Yapılacak iş
Satırların başından "pyautogui.click(x=1600, y=681)" ifadesini içeren satıra kadar olan kısmı, o satır da dahil olmak üzere, aynen kopyalayın. Resimleri yanıta koymayın.

Verilen malzeme
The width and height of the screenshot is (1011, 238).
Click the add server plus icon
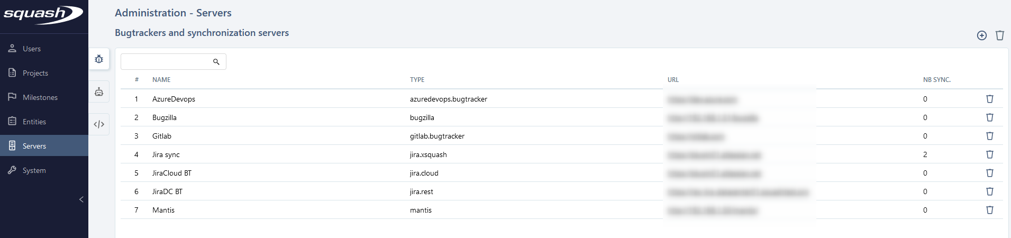pyautogui.click(x=981, y=35)
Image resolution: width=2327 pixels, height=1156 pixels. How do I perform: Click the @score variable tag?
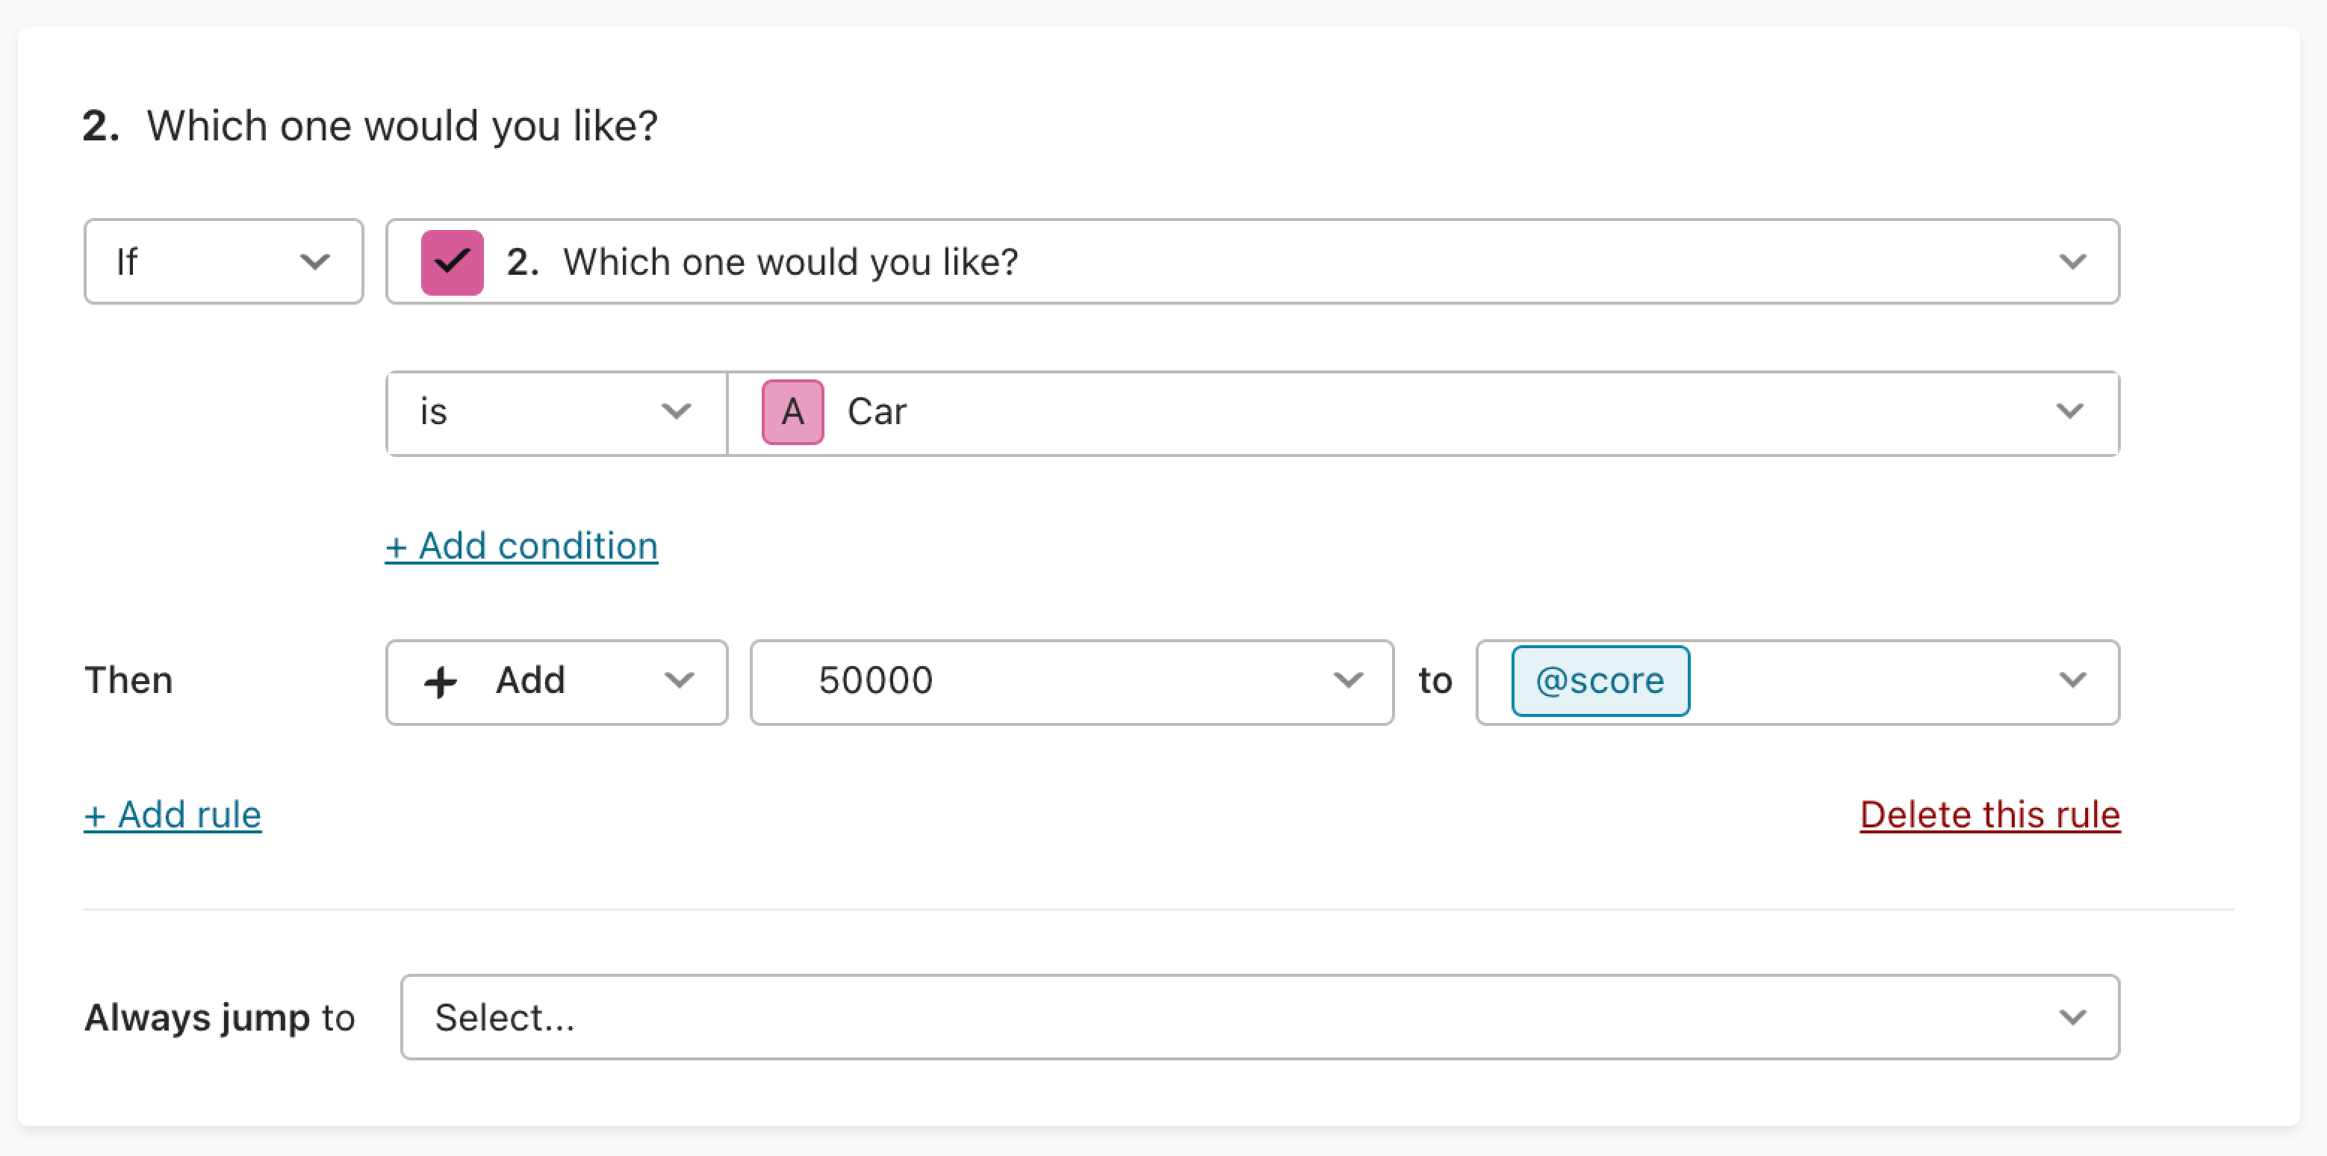pyautogui.click(x=1600, y=681)
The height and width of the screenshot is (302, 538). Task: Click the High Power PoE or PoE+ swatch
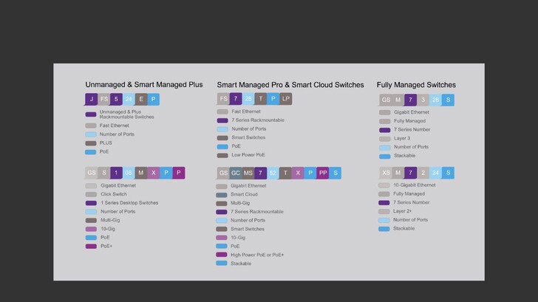pos(222,255)
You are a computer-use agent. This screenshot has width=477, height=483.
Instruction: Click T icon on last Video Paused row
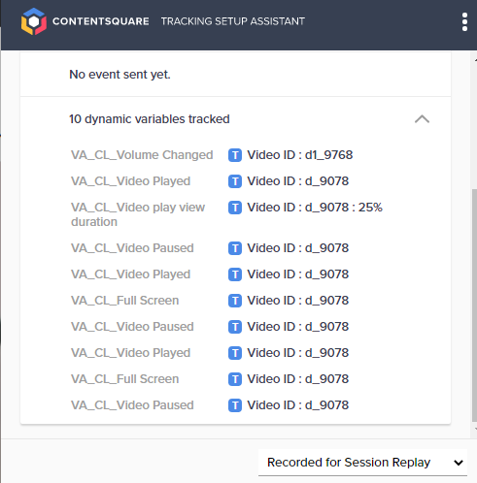235,405
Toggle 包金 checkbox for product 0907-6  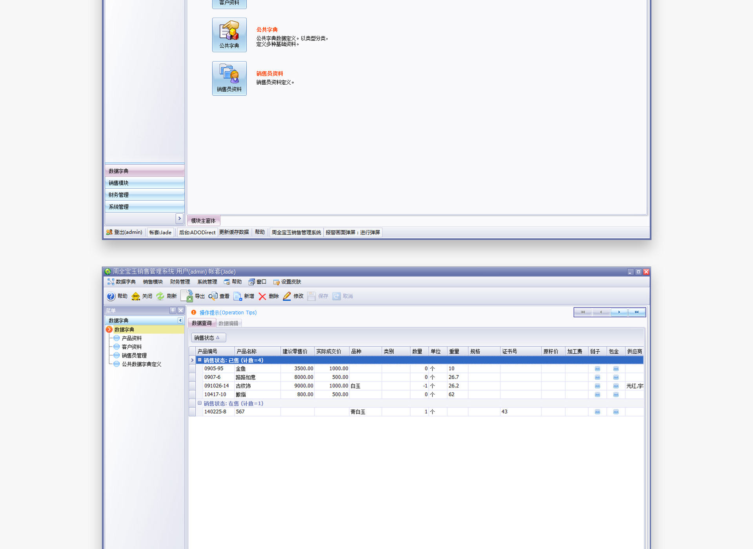click(616, 377)
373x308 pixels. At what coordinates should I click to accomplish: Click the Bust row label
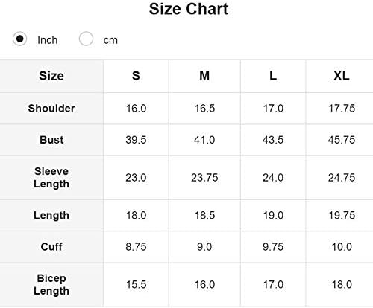coord(51,140)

Yanıt
The width and height of the screenshot is (1011, 238).
Click the add server plus icon
pyautogui.click(x=981, y=35)
Image resolution: width=2327 pixels, height=1156 pixels. How do I perform: Click the @score variable tag?
pyautogui.click(x=1600, y=681)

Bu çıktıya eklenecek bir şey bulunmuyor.